Presiding Officer of Securities Appellate Tribunal
- In office 21 December 2005 – 28 November 2011
- Preceded by: Kumar Rajarathnam
- Succeeded by: J.P. Devadhar

Chief Justice of Kerala High Court
- In office 19 November 2004 – 29 November 2005
- Preceded by: Nagendra Kumar Jain
- Succeeded by: Cyriac Joseph

Chief Justice of Karnataka High Court
- In office 5 April 2004 – 17 November 2004
- Preceded by: Jawahar Lal Gupta
- Succeeded by: B. Subhashan Reddy

Judge of Punjab and Haryana High Court
- In office March 1991 – January 2004

Personal details
- Born: 29 November 1943
- Died: 28 December 2021 (aged 78) Chandigarh
- Cause of death: COVID-19
- Citizenship: Indian
- Spouse: Neelam Sodhi

= Nauvdip Kumar Sodhi =

Indian judge (1943–2021)

Nauvdip Kumar Sodhi was an Indian judge who served as Chief Justice of the Kerala and Karnataka High Courts. After his retirement as judge he was appointed the Presiding Officer of the Securities Appellate Tribunal.

==Career==
Sodhi graduated in law from Panjab University in 1965 and started practicing as an advocate in civil, constitutional, labour, tax, transport and corporate laws in Chandigarh. He also served as editor of the Indian Law Reports (Punjab and Haryana series) and was a part-time law faculty at the Panjab University. In March 1991 he was elevated as Judge of the Punjab and Haryana High Court, later transferred to Kerala High Court where he served as acting Chief Justice and became Chief Justice of the Kerala High Court and was transferred to Karnataka as Chief Justice from where Justice Sodhi demitted his office upon attaining age of superannuation on 29 November 2005. After retirement he was appointed as the Presiding Officer of the Securities Appellate Tribunal at Mumbai, for a period of six years.

==Death==
After he contracted COVID-19, he developed acute respiratory distress syndrome and was moved to the Post Graduate Institute of Medical Education and Research in Chandigarh. He succumbed to COVID-19, on 28 December 2021, at the age of 78.

▬▬▬▬▬▬

**Assigned task:** Please summarize the biography of Nauvdip Kumar Sodhi above in two sentences.

**Data provided:**
▬▬▬▬▬▬

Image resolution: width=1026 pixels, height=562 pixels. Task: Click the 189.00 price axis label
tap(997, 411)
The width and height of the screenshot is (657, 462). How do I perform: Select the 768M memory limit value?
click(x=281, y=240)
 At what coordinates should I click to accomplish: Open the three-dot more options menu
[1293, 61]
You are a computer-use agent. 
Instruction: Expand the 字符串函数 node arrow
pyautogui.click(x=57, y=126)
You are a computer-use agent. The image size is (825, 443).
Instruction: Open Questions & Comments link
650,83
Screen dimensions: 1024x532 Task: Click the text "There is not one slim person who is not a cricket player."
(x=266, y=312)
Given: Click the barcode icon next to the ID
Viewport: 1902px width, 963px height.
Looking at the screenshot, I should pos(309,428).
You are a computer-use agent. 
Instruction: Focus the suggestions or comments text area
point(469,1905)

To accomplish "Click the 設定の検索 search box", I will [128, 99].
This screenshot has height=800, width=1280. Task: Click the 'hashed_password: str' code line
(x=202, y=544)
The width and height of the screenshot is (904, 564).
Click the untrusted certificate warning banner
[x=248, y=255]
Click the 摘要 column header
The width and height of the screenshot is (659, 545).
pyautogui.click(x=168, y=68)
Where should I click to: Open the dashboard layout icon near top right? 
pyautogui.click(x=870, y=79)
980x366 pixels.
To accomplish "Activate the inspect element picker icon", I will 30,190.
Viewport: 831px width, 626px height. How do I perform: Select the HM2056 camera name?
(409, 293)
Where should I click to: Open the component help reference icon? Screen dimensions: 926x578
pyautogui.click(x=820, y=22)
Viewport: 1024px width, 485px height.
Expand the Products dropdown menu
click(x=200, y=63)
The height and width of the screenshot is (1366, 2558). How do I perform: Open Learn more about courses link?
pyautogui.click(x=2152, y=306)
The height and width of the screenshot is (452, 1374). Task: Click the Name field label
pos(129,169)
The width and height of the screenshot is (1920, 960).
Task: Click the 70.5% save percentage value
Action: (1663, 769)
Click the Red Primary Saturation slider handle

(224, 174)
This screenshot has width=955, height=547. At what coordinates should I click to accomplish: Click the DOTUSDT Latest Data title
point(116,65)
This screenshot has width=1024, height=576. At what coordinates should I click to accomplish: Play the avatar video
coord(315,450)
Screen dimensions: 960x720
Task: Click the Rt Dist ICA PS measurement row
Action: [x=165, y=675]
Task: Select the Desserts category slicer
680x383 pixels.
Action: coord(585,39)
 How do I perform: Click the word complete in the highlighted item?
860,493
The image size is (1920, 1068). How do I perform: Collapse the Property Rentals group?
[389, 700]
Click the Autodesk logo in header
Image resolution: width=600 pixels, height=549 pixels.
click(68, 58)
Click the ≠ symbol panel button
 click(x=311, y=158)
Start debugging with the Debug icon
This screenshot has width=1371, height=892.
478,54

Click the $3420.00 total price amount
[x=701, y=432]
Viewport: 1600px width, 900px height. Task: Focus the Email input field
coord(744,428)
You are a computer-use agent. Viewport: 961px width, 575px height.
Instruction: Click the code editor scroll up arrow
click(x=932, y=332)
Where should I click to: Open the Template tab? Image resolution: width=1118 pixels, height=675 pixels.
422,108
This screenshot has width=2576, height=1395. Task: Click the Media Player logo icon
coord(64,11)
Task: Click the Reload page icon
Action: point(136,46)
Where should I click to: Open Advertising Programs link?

▬▬▬▬▬▬

**Written response:** Nauvdip Kumar Sodhi was an Indian judge who graduated in law from Panjab University in 1965, practiced as an advocate in Chandigarh, was elevated as Judge of the Punjab and Haryana High Court in March 1991, and later served as Chief Justice of the Kerala and Karnataka High Courts. After his retirement he was appointed Presiding Officer of the Securities Appellate Tribunal at Mumbai for a period of six years, and he died of COVID-19 on 28 December 2021 at the age of 78.